■ Page text:
** Start **

Mobile System Design Interviews
- What are we being asked to design?
- Who is the user, and how will they use our system?
- What’s the initial number of users? And the expected growth?
- Are we being given an initial design/wireframes, or should we produce them as well?
- Are we designing an MVP or final-product?
- Are we building this from scratch, or can we leverage any existing components? Any existing patterns/architecture we should follow?
- How big is the team who will implement and maintain our system?
- Are we expected to design just the mobile application or other parts of the overall system too (e.g. API)?
- Is it iOS or Android only, or cross-platform? Shall we support smartphones, tablets, both?
Design Requirements
- Client-side only
- Client-side + API
- Client-side + API + Backend
Don’t forget to gather key functional, non-functional and out of scope requirements.
For example, in the case of Twitter:
- Functional
- Users should be able to scroll through an infinite list of tweets
- Users should be able to click on a tweet to see replies
- Users should be able to like a tweet
- Non-functional
- Offline support
- Real-time notifications
- Optimal bandwidth/CPU usages
- Out of Scope
- Login/Authentication
- Sending Tweets
- Followers/Retweets
Identify Technical Requirements
- How many users to we expect?
- How big is the engineering team?

** End **

■ Dataset rows:
** Start **

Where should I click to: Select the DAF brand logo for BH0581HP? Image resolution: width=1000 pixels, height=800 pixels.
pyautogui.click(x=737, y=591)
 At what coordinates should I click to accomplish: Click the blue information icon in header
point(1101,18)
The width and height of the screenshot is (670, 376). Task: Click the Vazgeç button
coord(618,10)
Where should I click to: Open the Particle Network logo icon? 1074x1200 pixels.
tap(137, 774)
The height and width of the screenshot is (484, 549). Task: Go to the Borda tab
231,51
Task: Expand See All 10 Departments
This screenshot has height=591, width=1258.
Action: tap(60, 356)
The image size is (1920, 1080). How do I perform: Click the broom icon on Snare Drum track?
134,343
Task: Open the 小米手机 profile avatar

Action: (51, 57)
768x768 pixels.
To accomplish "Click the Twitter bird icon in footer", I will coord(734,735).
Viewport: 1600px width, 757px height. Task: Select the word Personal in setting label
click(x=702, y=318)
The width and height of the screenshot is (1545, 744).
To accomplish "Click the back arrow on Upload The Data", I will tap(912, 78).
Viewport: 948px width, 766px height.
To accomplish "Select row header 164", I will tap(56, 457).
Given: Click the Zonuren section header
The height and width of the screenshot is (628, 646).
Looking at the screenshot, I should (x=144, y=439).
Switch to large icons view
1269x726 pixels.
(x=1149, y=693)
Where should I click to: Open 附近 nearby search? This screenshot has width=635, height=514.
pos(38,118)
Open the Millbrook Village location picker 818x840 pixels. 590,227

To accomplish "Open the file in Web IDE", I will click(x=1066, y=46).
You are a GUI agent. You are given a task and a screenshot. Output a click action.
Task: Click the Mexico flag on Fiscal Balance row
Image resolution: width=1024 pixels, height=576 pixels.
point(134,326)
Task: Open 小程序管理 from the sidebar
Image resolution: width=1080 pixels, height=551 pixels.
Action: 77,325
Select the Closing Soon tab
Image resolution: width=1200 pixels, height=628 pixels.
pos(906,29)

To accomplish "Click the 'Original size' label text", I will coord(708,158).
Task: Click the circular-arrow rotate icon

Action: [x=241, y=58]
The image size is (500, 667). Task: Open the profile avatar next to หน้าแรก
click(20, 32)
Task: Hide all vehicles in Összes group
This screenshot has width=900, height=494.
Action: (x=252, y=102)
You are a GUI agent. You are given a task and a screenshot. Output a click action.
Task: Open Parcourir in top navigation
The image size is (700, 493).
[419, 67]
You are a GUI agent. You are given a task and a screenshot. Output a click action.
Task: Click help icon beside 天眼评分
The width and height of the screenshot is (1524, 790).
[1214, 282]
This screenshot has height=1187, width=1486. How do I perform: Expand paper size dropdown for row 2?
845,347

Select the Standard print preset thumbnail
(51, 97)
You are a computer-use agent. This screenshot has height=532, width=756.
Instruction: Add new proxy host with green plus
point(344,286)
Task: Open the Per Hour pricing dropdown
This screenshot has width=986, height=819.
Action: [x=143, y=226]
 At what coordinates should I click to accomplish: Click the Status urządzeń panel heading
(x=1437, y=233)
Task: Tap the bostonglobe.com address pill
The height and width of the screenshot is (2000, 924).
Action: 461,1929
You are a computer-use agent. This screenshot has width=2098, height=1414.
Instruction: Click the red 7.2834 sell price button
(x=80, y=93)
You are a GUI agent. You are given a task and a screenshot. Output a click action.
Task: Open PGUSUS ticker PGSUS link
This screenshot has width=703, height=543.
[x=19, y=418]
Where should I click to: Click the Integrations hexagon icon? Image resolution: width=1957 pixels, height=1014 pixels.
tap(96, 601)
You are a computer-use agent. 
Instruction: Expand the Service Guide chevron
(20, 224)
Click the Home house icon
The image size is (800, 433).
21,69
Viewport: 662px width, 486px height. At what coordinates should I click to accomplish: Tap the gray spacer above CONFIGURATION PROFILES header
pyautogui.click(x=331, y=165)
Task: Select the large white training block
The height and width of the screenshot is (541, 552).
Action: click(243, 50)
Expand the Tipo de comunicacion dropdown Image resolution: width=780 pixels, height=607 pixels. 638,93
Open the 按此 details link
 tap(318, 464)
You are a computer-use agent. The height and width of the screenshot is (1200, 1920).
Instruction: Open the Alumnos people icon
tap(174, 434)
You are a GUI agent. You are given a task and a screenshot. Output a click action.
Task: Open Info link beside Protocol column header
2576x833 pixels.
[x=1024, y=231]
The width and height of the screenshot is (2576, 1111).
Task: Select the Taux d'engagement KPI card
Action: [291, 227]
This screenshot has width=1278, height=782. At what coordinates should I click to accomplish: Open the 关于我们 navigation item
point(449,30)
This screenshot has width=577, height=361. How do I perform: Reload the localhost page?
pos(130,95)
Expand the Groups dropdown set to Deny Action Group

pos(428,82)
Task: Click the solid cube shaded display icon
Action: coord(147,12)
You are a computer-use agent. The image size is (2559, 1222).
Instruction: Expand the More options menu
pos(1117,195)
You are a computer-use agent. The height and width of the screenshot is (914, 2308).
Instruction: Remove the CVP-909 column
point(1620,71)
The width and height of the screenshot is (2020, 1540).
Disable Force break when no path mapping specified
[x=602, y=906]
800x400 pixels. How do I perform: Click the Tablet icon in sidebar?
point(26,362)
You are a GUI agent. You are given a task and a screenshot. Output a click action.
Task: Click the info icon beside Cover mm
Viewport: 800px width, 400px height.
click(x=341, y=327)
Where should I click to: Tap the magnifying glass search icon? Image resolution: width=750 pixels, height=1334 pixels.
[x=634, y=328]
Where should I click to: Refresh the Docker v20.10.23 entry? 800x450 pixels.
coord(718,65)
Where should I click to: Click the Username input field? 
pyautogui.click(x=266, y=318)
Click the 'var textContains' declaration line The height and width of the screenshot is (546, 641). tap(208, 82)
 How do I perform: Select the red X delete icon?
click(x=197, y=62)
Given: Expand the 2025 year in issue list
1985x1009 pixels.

** End **

■ Goal 1:
Based on the mobile system design interview text, state whether each statement below agrees with it. Answer yes or no for each, quoting the deciding words of the text exactly.
(a) In the Twitter example, sending tweets is treated as out of scope.
(b) Offline support appears among the functional requirements in the Twitter example.
(c) The text recommends asking whether the design is for an MVP or a final product.
■ Goal 2:
Carry the mobile system design interview text forward, starting after its final line.

■ Written reply 1:
(a) Yes: "Sending Tweets" is listed under "Out of Scope".
(b) No: "Offline support" is listed under "Non-functional".
(c) Yes: "Are we designing an MVP or final-product?"

■ Written reply 2:
Networking
- REST API? How is it provided and what does it look like?
- Any live updates? Websockets, polling, push notifications - tradeoffs
Security
- Authentication - how will your design verify who the user of your app is?
- Storing sensitive data - will you save credentials? Access tokens? Refresh tokens? PII? Keychain/KeyStore
- Secure communications - cert pinning, TLS
Availability
- Will the app support offline mode? If so, what solution will you use? How will you handle going online again?
- Caching for images or other media - what’s the cleanup policy (LRU)
Scalability
How will you build an app that can be worked on by dozens of engineers?
- Modularisation for features
- Breaking UI into standard components/design systems
Performance
- Any UI-heavy operations such as animations? How do you ensure no jank?
- How do we load heavy resources like images asynchronously? What are the bottlenecks and challenges of your approach?
Testing
- Explain your testing strategy - pyramid of tests
- Highlight strength of architecture - how easy is it to test an individual component?
- Use of DI
Monitoring
- Crash reporting
- Analytics
- Performance monitoring
- Breadcrumbs
Deployment
How do you forsee the app going live?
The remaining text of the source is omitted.